BBBY Stock: What Next For Bed, Bath & Beyond After Bankruptcy Concerns?
January 11 2023 - 04:45AM
Finscreener.org
Last week one of the world’s
largest retailers, Bed Bath & Beyond
(NYSE:
BBBY), warned of
potential bankruptcy. Shares of the company fell 47% last week and
are currently trading 98% below all-time highs, valuing it at a
market cap of $295 million.
Bed Bath & Beyond issued a
“going concern” warning due to lower-than-expected sales and rising
debt, making it difficult for the company to cover expenses such as
supplier payments and lease agreements. It is also considering
options, including corporate restructuring, raising additional
capital, or selling assets.
Last September, Bed Bath
announced plans to close 150 stores, reduce its workforce by 20%,
and raise $500 million in financing. The struggling retailer
expects net losses to rise 40% year over year to $386 million in Q3
(ended in November), while sales are forecast to slump by
33%.
Bed Bath ended the most recent
quarter with $1.2 billion in unsecured notes. It also failed to
refinance a portion of its debt. Last month it notified investors
about plans to increase borrowings to pay off upcoming debt
obligations.
Can BBBY stock gain pace in
2023?
Bed Bath & Beyond confirmed
it struggling to keep stock of inventory as its running low on cash
coupled with a strained relationship with suppliers. The retail
company may find it difficult to stage a turnaround this year as
consumers are wrestling with inflation and higher interest rates.

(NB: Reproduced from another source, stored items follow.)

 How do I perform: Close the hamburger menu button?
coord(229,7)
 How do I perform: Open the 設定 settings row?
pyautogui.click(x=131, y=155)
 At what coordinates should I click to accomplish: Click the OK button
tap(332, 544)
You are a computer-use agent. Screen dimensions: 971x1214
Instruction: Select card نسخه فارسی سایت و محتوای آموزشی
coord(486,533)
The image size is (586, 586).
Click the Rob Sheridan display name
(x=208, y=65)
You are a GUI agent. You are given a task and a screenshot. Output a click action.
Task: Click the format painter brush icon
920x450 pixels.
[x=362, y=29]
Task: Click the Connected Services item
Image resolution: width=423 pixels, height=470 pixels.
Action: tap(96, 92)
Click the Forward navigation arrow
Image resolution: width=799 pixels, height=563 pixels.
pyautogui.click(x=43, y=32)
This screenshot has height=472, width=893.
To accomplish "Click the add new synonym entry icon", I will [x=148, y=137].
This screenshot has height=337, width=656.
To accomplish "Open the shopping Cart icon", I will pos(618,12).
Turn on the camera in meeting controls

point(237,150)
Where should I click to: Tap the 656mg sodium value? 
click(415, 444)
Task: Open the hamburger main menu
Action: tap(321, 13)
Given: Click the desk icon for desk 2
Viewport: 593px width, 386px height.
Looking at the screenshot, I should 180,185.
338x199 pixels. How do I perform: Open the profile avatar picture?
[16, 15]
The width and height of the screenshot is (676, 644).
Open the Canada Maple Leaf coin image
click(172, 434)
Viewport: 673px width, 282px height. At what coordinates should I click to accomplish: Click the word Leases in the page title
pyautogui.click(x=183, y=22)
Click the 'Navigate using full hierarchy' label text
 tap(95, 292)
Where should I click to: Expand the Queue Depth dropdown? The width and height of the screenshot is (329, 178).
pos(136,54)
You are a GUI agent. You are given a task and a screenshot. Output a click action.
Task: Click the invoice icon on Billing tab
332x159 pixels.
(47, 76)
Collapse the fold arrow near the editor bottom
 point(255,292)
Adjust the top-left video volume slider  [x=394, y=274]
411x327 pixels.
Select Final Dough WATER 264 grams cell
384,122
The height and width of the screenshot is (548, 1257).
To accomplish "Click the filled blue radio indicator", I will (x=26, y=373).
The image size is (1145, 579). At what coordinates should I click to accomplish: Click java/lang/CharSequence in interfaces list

Further, there is a shift in consumer spending due to the reopening
of economies driving down sales of items such as cookware, duvets,
or pillows.
Bed Bath’s cost-cutting efforts
since September 2022 allowed the company to end fiscal Q3 with
operating expenses of $583.6 million, lower than expenses of almost
$700 million in the year-ago period.
But its turnaround strategy also
included phasing out private label brands to accommodate
well-recognized brands and drive sales higher. Investors would want
to know if this allowed Bed Bath to improve inventory levels or if
the company managed to secure exclusive products for the
all-important holiday season.
Last year, Bed Bath’s Executive
Vice President, Mara Sirhal, stated, “Being the first to bring new
brands and products to our customer has always been one of our
roles as a retailer. In the home market, there’re many D2C brands
which bring their own compelling brand marketing and followers who
know and want them but aren’t widely available to shop.”
Several emerging D2C
(direct-to-consumer) brands are looking to partner with retail
stores, including Bed Bath, in order to reach a wider base of
consumers. However, Bed Bath’s weak financials and mounting debt
has not allowed the company to partner aggressively with D2C
brands.
A look at upcoming quarterly results
Bed Bath forecast net sales of
$1.26 billion in fiscal Q3 of 2023 (ended in November), a decline
of 33% year over year. Its net losses are expected to surge 40%
year over year to $385.8 million, including an impairment charge of
$100 million. Since Q1 of 2019, Bed Bath has reported an operating
profit in just a single quarter.
Bed Bath may still manage to turn
around its operations, but it is very unlikely for the company. Bed
Bath CEO Sue Gove explained, “Transforming an organization of our
size and scale requires time, and we anticipate that each coming
quarter will build on our progress.”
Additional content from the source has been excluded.